Several of the title-pages of these works carry the motto "Mon heur viendra", meaning "My hour will come": although arms and a crest for Sir Geoffrey himself are described by Burke, this motto is not mentioned by him, and may have expressed personal aspiration, much as the dedications of his books aspire towards a certain class of patronage.

==Ireland==
Through Lord Burghley he obtained, in 1580, the post of secretary to the new Lord Deputy of Ireland, Lord Grey de Wilton, and thus became a fellow worker with the poet, Edmund Spenser. Fenton thereafter abandoned literature for service to the Crown in Ireland. He proved himself a zealous Protestant, who worked against the "diabolicall secte" of Rome, and urged the assassination of the Crown's most dangerous subjects. With Edward Waterhouse he oversaw the torture of Archbishop Dermot O'Hurley in 1584 in an interrogation for high treason. He secured the Queen's confidence with his written reports, but was arrested at Dublin in 1587 by the authority of the Lord Deputy, Sir John Perrot, on account of his debts, and was paraded in chains through the city. He was soon released, and made himself an instrument in Perrot's downfall in the following years.

In 1589 Fenton was knighted, and in 1590–1591 he acted as a Commissioner at London in the controversial impeachment of Perrot, which concluded when a death sentence was passed upon the former governor. By 1603 he was Principal Secretary of State, and Privy Councillor, in Ireland.

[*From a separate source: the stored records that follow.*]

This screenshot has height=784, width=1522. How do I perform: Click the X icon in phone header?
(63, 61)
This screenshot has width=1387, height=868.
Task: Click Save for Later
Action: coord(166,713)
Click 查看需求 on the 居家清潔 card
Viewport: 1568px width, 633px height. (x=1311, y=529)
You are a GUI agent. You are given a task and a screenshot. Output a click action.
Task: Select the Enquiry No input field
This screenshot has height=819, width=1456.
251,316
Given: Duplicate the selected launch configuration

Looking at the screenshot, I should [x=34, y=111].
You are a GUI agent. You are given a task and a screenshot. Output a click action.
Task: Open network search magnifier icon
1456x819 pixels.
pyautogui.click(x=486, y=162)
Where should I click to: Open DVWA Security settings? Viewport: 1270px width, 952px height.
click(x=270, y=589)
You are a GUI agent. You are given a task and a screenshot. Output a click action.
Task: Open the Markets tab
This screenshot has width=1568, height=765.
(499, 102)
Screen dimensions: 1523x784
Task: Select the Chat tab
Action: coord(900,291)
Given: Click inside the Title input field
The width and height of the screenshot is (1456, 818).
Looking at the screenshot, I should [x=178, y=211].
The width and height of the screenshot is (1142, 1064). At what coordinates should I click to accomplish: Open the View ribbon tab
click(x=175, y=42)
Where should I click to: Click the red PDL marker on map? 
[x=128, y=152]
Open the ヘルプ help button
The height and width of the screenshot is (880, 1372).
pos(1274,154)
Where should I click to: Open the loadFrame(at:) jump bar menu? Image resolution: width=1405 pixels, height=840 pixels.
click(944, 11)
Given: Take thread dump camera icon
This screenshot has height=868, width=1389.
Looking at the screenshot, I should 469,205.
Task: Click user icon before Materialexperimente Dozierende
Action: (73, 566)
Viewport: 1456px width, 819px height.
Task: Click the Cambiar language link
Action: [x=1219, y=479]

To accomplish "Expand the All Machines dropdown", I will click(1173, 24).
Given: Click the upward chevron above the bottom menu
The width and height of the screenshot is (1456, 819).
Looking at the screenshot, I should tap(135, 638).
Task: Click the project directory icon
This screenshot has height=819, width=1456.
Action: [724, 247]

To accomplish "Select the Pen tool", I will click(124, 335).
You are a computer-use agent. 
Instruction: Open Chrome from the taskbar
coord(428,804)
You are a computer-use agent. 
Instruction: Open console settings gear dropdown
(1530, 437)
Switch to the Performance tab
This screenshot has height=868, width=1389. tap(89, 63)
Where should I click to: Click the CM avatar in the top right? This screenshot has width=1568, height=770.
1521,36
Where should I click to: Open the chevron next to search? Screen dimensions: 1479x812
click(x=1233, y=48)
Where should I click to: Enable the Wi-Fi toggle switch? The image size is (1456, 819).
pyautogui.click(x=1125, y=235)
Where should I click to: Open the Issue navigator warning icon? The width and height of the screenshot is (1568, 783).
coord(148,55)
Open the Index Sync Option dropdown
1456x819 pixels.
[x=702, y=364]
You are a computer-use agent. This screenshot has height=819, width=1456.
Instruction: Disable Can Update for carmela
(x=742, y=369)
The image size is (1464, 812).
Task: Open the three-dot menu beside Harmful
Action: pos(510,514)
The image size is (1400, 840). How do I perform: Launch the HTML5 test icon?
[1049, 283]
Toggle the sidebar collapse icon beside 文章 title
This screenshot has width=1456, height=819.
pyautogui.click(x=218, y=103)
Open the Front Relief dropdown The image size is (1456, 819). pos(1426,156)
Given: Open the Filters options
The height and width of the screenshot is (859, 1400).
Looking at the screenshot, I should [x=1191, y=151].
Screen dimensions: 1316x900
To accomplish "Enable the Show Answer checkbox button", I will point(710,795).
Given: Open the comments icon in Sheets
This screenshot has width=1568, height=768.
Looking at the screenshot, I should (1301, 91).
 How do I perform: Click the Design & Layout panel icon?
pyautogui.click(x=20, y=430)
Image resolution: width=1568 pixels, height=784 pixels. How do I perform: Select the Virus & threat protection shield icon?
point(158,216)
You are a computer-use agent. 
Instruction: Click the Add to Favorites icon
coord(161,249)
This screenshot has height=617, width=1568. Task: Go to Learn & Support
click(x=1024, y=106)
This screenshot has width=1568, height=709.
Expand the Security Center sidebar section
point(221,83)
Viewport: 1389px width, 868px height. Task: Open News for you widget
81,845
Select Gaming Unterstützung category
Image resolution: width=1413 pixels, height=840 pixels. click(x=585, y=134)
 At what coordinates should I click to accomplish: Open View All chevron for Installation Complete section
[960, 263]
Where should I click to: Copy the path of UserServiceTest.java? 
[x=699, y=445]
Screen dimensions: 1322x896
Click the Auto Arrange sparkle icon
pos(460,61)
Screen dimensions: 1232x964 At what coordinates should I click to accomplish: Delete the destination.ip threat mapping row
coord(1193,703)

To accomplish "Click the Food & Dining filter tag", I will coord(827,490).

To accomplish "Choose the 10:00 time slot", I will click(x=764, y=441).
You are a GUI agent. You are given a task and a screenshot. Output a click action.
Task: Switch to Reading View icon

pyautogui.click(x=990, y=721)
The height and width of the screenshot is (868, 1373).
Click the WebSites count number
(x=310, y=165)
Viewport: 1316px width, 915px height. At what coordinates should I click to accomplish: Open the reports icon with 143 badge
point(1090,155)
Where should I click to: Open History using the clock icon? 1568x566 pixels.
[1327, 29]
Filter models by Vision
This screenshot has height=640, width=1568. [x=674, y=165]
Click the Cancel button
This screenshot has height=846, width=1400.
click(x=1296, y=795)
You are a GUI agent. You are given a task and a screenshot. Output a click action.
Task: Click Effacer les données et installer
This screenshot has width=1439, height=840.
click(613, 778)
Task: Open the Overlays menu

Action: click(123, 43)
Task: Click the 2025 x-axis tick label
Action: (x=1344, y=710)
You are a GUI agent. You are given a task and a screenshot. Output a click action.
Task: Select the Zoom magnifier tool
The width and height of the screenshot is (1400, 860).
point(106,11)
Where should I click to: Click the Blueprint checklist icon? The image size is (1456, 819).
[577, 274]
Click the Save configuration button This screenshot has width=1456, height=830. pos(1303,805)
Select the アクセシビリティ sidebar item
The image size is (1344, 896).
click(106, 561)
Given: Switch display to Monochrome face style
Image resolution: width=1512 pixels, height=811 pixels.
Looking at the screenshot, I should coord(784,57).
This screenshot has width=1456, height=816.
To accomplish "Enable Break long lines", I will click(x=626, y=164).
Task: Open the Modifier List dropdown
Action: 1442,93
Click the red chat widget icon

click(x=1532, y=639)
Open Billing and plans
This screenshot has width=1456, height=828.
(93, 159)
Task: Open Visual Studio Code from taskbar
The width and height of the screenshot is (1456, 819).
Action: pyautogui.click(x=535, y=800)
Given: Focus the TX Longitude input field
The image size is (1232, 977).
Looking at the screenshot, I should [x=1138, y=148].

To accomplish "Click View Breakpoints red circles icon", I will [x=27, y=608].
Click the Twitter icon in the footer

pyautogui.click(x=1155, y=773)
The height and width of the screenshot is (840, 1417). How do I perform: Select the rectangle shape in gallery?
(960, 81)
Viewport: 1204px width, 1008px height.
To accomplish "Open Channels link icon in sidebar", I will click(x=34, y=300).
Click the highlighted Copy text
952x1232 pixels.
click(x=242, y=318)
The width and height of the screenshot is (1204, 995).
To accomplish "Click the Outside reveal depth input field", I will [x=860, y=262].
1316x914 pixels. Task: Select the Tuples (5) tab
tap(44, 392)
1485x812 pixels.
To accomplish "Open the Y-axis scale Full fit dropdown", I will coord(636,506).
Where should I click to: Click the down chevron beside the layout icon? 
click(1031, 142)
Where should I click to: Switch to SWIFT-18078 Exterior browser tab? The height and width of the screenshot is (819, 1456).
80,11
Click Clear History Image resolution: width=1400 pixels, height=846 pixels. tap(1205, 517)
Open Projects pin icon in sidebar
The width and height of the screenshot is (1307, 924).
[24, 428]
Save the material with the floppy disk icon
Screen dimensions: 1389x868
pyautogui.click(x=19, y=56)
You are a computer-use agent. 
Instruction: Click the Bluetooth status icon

The policies Fenton promoted in relation to woodlands in the Plantations encouraged short-term commercial exploitation and clearance for agriculture, giving little weight to their conservation as a strategic resource.

==Later life==
Fenton is said to have disliked the Scots and in particular James VI of Scotland, so upon James's succession to the English crown as James I of England, Fenton's post was in danger, but Cecil exerted himself in his favour, and in 1604 it was confirmed to him for life, though he had to share it with Sir Richard Coke. Fenton died in 1608, and was buried in St Patrick's Cathedral, Dublin.

==Family==
Fenton married in June 1585, Alice, daughter of Dr Robert Weston (formerly Lord Chancellor of Ireland, 1567-1573) by his first wife Alice Jenyngs, and widow of Dr Hugh Brady, bishop of Meath 1563-1584. They had two children:

- Sir William Fenton, married Margaret, daughter of Morrice FitzEdmond FitzGibon FitzGerald.
- Catherine Fenton, who in 1603 married Richard Boyle, 1st Earl of Cork. Among their fifteen children was Robert Boyle, co-founder of the Royal Society.

The Parsons family of Birr Castle, who hold the title Earl of Rosse, are collateral descendants of Fenton through his sister Catherine, who married James Parsons of Leicestershire.